Warrior Camps are introductory taster sessions based on fitness and fun and form part of Allianz Inner Warrior, an England Rugby campaign aimed at introducing rugby to women and girls who have never played before, or for those who want to return to the game.
"I was part of the sevens team at Rio 2016 that finished fourth so I know how the Team GB girls will be feeling, but they have been wonderful role models and incredibly inspiring throughout," said former fullback Waterman, who played a key role in England's 2014 global triumph.
"It wasn't just their amazing levels of athleticism and skill, but all of their camaraderie as well. All the arms around each other, the smiles, the teamwork, the highs, and the lows - it's been amazing to watch the girls and if I was a parent, I'd want my young girl to be looking up to them.
"In my heart rugby has always been unbelievable but what's amazing right now is that we have so much more access to these incredible women, and people are seeing that rugby isn't just for men.
"Internationally and domestically the standard of women's rugby is being pushed every year and the access is increasing, and I think that represents an unreal time for more females of all abilities to really get stuck into rugby."
Over 20,000 women have attended Warrior Camps since the launch of the campaign, with one-and-a-half hour sessions being conducted at clubs across the country for girls (11+) in August, and women in September.
With most elite teams in world rugby featuring players that have transitioned to the sport from other backgrounds, Waterman is keen to stress that women from all walks of life should try and implement their skills in rugby's fun-filled environment.
She said: "In Team GB sevens we've got athletes in Deborah Fleming and Emma Uren - they were sprinters. We've got netballers, hockey players - all sorts of people that have come together from different sports and found rugby, and now they're thriving.
"But the best thing about the Warrior Camps is that there's no pressure whatsoever. Some people might aspire to go on and play at the highest level, but it's not just about that.
"It's also about coming and taking part, having fun, meeting people and just getting out of the house. It's important to remember to give yourself time.
"Whether you've picked up a rugby ball before or not, finding that time to give back to yourself and find that hour in the week to be able to go and enjoy yourself again is really important. I know that rugby is such a perfect way to do that."
Besides the physical benefits provided by such a competitive sport Waterman cites some of the off-field plus-points associated with rugby, and the 36-year-old believes Allianz Inner Warrior perfectly encapsulates all that is good about the game.

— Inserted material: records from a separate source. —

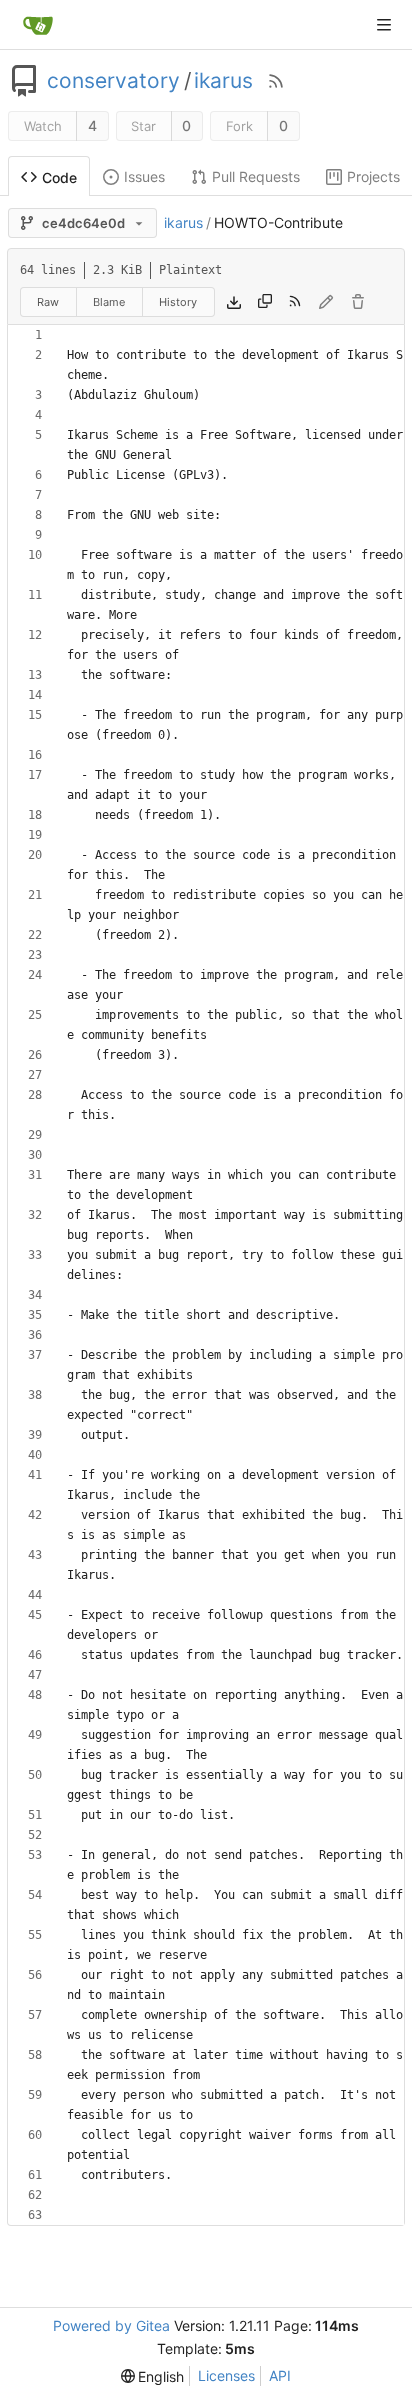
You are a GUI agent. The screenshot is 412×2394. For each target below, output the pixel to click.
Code (59, 177)
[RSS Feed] (276, 81)
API (280, 2375)
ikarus (223, 81)
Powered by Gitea (111, 2325)
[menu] (153, 2376)
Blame (109, 302)
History (178, 302)
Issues (144, 176)
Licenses (226, 2375)
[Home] (38, 25)
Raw (48, 302)
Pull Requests (256, 176)
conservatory (113, 81)
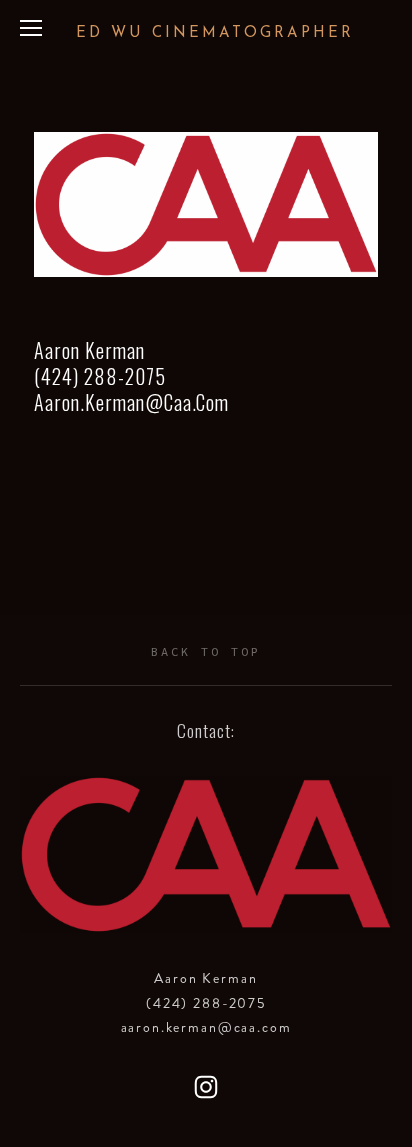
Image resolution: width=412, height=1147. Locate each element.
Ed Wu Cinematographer (215, 33)
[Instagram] (206, 1087)
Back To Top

She added: "One of the hardest things I've found since I retired from playing at the top level is the fact that, yes the rugby was fun, but actually seeing my mates was one of the bits I loved the most.
"On the pitch you're put in a situation which you can't deal with on your own, and that crosses over into life with the way you work with different people, the way you communicate and the way you make decisions under pressure.
"Then at the end of the training session or game you go into the clubhouse, have a drink and some food together, and that's when you really just get to know people and enjoy being out of the house and being active.
"I've loved attending different Warrior Camps and seeing women and girls going outside of their comfort zone, but then emerging with huge smiles on their faces, eager for more!
"My message to all women out there is to find their local Warrior Camp, get out on the pitch and give rugby a go!"